Оглянись с любовью. К 60-летию Олега Меньшикова
Сегодня у Олега Меньшикова юбилей. По не зависящим от юбиляра причинам все празднования переносятся на неопределенный срок. Тем не менее сам день рождения отменить нельзя. О блистательной и драматичной судьбе одного из самых выдающихся актеров российского театра и кино размышляет главный редактор журнала «Сноб» Сергей Николаевич.
Теперь он снимается только в блокбастерах и хайповых сериалах. Авторское кино ему, похоже, больше совсем не интересно. И дело, полагаю, не только в бюджетах и его персональном райдере, которых независимым продюсерам не потянуть. Уже давно Олег Меньшиков забил на всех авторов на свете. Он сам себе Автор — своих ролей, спектаклей и судьбы. Он не любит об этом рассказывать, но я знаю, что он последовательно отказывал и Копполе, и Тарантино и кому-то еще из великих. Роли все были, правда, не главные, но важные и написаны в расчете именно на главную русскую звезду. Представляю, как после отказов, полученных из Москвы, все эти великие режиссеры садились и вырезали роль Меньшикова из сценария, как это делали раньше брошенные жены, кромсая ножницами свадебные фотографии, чтобы вырвать навсегда коварных мужей-изменщиков из своего загубленного прошлого и семейных альбомов.
Но есть еще роли, которые по-прежнему может сыграть только Олег Меньшиков. Где необходимы его потухшие, все повидавшие глаза, его презрительная улыбка, его ухоженные шестидесятилетние морщины, его не утраченная с годами способность мгновенно вспыхивать и обиженно замыкаться. Яков Петрович Гуро из кошмарных ужастиков на гоголевские сюжеты, разгуливающий в модном кроваво-красном пальто в талию, — это и есть нынешний Меньшиков. Немножко Воланд, немножко фат, немножко икона стиля. Персонаж, словно вышедший из чьих-то страшных снов и безумных фантазий. Говорят, что дети тащатся только от одного вида его перстня на указательном пальце и пижонских очков с синими стеклами. На самом деле они просто никогда не видели Меньшикова другим. Но я-то помню, я-то видел.
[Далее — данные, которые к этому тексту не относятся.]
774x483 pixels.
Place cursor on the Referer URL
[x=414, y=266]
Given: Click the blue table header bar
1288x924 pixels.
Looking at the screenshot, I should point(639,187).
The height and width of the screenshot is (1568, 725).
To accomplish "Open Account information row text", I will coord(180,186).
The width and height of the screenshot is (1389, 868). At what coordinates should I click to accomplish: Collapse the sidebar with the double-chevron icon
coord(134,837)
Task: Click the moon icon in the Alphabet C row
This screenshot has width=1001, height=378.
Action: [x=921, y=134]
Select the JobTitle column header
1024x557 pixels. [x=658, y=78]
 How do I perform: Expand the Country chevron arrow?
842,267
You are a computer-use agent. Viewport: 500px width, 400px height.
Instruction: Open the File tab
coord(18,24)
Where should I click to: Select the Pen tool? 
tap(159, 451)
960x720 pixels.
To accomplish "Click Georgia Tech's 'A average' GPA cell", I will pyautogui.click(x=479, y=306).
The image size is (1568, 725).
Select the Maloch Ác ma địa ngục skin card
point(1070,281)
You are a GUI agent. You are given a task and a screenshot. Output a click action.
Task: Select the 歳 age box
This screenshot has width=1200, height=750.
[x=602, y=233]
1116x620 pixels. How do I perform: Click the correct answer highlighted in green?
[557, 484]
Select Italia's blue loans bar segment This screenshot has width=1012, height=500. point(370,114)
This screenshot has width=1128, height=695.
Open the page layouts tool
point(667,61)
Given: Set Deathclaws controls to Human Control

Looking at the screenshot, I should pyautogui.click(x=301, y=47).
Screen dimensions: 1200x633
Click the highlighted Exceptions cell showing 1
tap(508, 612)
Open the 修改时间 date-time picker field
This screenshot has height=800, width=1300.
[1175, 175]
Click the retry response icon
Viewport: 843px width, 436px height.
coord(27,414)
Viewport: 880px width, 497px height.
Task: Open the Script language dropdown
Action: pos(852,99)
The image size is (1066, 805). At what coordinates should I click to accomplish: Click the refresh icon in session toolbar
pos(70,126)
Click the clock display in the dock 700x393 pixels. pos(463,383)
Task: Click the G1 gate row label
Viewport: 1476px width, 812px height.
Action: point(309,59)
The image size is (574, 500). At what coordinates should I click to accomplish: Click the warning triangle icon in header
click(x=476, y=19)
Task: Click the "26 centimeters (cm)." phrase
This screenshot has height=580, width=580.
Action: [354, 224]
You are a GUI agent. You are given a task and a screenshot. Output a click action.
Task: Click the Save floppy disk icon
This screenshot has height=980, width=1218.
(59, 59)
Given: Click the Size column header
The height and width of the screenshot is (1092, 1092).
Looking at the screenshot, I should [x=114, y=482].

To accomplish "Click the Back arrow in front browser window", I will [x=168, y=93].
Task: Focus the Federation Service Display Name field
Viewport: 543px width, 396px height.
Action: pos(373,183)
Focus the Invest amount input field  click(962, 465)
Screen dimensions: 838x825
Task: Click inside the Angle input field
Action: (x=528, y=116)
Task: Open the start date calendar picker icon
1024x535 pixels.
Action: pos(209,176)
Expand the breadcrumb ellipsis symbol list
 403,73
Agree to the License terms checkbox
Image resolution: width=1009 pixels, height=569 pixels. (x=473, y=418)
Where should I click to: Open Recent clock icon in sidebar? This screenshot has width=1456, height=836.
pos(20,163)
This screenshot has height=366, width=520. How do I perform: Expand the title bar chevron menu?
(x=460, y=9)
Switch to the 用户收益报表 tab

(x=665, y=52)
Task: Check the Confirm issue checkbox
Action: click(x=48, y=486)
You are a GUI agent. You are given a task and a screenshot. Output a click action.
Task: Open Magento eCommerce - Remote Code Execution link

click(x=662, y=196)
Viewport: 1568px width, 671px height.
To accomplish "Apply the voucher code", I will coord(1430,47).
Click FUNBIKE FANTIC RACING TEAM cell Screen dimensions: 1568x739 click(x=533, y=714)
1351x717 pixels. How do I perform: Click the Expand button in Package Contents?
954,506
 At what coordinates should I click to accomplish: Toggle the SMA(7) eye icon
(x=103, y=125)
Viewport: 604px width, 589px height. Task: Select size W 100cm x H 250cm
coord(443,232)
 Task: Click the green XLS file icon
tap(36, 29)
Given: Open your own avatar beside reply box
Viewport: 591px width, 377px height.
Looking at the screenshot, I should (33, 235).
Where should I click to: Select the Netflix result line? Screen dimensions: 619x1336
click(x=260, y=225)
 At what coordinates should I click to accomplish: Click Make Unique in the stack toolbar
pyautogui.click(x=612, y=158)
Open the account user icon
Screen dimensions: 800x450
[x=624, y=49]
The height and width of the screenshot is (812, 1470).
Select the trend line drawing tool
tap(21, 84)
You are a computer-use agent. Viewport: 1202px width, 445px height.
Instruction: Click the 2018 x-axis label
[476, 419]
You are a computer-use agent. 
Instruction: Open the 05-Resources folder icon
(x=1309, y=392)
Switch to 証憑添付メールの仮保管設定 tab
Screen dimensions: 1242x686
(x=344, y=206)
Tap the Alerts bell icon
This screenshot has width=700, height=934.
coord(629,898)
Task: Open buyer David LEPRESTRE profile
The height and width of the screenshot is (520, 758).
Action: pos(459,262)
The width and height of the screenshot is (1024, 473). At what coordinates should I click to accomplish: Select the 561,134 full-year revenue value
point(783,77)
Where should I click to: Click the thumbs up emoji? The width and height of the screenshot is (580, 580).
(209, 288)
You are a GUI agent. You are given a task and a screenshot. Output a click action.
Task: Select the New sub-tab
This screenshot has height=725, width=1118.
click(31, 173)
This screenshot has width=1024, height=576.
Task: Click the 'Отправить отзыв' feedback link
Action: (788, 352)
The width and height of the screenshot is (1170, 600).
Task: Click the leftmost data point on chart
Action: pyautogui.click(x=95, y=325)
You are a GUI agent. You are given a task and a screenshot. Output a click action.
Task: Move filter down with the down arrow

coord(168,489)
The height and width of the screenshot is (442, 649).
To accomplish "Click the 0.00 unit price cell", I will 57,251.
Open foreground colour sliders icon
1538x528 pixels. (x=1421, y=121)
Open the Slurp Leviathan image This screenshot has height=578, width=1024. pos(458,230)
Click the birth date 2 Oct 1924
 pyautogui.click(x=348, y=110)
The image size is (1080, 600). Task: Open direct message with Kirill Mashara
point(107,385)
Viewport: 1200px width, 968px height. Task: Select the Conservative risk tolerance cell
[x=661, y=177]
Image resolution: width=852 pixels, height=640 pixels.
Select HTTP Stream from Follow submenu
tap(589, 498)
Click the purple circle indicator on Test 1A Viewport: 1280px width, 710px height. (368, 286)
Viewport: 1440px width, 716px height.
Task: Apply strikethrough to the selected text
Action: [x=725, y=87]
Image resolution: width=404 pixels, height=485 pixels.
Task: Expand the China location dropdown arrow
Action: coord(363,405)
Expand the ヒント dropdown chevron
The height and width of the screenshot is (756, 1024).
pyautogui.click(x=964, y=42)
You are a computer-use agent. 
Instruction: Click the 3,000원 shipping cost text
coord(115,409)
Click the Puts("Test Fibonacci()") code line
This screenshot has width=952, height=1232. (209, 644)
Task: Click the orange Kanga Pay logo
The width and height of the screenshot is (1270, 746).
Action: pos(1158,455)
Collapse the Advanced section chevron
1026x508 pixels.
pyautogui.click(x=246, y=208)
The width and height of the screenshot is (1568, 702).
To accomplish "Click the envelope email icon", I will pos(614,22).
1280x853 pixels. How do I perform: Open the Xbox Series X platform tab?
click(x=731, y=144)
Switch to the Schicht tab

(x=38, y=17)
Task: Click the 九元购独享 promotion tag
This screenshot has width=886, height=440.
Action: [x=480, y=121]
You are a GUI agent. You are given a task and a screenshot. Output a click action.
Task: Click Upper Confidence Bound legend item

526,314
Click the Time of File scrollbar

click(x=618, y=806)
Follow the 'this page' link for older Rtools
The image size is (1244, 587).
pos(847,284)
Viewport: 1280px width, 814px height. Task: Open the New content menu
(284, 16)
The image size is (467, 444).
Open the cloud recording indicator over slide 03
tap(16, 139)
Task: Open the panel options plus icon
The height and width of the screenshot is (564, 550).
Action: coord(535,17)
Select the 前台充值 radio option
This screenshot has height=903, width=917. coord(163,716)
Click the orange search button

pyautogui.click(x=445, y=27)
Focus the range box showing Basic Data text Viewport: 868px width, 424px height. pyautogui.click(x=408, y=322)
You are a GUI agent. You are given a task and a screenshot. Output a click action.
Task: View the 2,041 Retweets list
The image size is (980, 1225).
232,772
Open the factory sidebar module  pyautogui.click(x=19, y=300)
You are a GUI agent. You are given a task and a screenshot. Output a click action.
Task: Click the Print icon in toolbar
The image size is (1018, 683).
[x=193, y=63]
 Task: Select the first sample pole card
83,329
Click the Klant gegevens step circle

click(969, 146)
Еще задолго до его первого всесоюзного успеха в «Покровских воротах» была оглушительная дипломная «Лестница славы» Эжена Скриба, где он буквально царил, парил и летал по сцене филиала Малого театра. И глаз от него нельзя было отвести. Легкий, стремительный, радостный. Первый после Жерара Филипа, кого можно было бы назвать «самураем весны». Принц конца 70-х годов. Какой репертуар можно было замутить с этим парнем, думал я, выходя после спектакля на теплую весеннюю Большую Ордынку, еще не обезображенную лужковскими затеями и позднейшей реновацией. И Шекспира, и какого-нибудь Лабиша, и «Принца Гомбургского», и даже «Раскинулось море широко». А почему нет? Он и поет, и играет, и танцует.
На самом деле принцы не очень-то в почете на русской сцене. Они всегда были наперечет, как какие-нибудь снежные барсы в горах Центральной Азии. На моей театральной памяти их только двое — Олег Даль и Геннадий Бортников. Оба так и не дождались своего венчания на царство. Оба так и остались принцами в изгнании, хотя Бортников всю жизнь провел в своем театре им. Моссовета, где его любили. Но ни преданность стареющих поклонников, ни покровительство начальства, ни выслуга лет тут ничего не решают. Требуется что-то другое. Хватка, напор, кураж. Тогда мне казалось, что у Меньшикова все это имеется в избытке.
Мама Олега, милая Елена Иннокентьевна, очень переживала, что испортила сыну биографию — умудрилась родить его зачем-то в Серпухове, где они и не жили совсем. Так теперь этот провинциальный Серпухов маячит во всех википедиях и биографических данных, вдохновляя театроведов и журналистов на поиски национальных корней в творчестве Олега Евгеньевича. Сугубо русского в нем не больше, чем, например, в Любови Орловой, как известно, родившейся в Звенигороде. У настоящих звезд не бывает национальности. Они созданы из другого материала, чем все остальные. Они излучают энергию и свет, которые не обязательно должны быть окрашены в цвета национального флага. Они на то и звезды, чтобы светить всем без исключения.
Хотя по своему типу Меньшиков, конечно, очень русский актер. Причем именно московского замеса. С самого начала что-то в нем было такое «мочаловское», романтическое, такая исповедальная, рвущая душу нота, звучащая в романсах Аполлона Григорьева, в монологах Феди Протасова («Пить, гулять, забыться…»). Он хорошо чувствует русский надрыв и гениально умеет, когда надо, его изобразить. Но «Живой труп» он так и не сыграл. И весь Островский со всеми «незнамовыми» и «глумовыми», кажется, специально написанными для него, пролетел мимо. Как, впрочем, и Чехов. Притом что Гуров из «Дамы с собачкой» или Войницкий в «Дяде Ване» — это его братья по крови. А из всего необъятного и тоже для него предназначенного Достоевского ему достался на заре туманной юности один вполне эпизодический Ганя Иволгин. Но даже сейчас, когда он выходит в роли сэра Генри в спектакле Ермоловского театра «Портрет Дориана Грея», я, конечно, улавливаю в его отрывистых репликах изуверскую интонацию Порфирия Петровича из «Преступления и наказания». Только Меньшиков умеет так виртуозно вести допрос. Только с его музыкальностью дано услышать и передать нервное стаккато опытного следователя, почти уже вырвавшего у своей жертвы самое главное признание. Он потом развернет веером эти свои таланты в «Статском советнике». Но опять же — Акунин, не Достоевский!